=== Provided records ===

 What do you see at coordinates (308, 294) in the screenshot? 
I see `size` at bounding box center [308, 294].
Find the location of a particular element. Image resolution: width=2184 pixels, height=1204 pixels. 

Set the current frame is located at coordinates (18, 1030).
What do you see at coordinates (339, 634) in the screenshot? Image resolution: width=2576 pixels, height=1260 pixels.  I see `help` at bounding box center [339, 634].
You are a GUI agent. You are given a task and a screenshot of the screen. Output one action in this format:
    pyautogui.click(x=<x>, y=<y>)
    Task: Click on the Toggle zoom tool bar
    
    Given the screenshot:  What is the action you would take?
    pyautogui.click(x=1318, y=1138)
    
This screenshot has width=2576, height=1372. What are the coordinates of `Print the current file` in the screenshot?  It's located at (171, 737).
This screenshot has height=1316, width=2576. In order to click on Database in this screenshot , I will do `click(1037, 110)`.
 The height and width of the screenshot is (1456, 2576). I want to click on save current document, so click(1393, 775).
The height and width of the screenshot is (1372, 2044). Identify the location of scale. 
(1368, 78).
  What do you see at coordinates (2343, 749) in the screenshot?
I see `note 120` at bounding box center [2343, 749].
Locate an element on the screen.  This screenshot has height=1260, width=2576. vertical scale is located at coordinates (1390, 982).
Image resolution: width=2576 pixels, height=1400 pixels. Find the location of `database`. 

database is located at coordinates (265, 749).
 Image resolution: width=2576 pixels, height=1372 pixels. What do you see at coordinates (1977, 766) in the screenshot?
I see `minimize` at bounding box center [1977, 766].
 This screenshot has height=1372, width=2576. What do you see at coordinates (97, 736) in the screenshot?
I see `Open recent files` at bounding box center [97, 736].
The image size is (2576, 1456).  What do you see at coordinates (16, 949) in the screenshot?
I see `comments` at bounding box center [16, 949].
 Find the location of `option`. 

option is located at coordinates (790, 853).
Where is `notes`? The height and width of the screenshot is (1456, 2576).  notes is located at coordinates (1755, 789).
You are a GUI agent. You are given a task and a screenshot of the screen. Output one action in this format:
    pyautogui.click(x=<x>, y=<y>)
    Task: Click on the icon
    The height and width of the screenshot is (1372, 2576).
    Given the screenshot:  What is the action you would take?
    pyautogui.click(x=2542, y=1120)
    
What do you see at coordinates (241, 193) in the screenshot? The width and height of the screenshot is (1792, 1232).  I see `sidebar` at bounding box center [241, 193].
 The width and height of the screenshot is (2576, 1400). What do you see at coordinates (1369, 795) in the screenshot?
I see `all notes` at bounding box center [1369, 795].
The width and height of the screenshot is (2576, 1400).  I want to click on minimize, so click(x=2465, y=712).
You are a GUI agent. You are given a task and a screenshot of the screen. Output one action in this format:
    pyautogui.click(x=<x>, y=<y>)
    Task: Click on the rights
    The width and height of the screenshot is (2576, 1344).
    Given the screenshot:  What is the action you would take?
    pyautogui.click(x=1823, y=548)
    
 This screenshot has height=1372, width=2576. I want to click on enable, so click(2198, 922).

===

Can you lay out the entries from the line containing "so click(x=2465, y=712)." through the last line of the entries, both ends included, as a JSON list of strings with one string per line and blank lines left out?

Complete output >>
[
  "The width and height of the screenshot is (2576, 1400).  I want to click on minimize, so click(x=2465, y=712).",
  "You are a GUI agent. You are given a task and a screenshot of the screen. Output one action in this format:",
  "    pyautogui.click(x=<x>, y=<y>)",
  "    Task: Click on the rights",
  "    The width and height of the screenshot is (2576, 1344).",
  "    Given the screenshot:  What is the action you would take?",
  "    pyautogui.click(x=1823, y=548)",
  " This screenshot has height=1372, width=2576. I want to click on enable, so click(2198, 922)."
]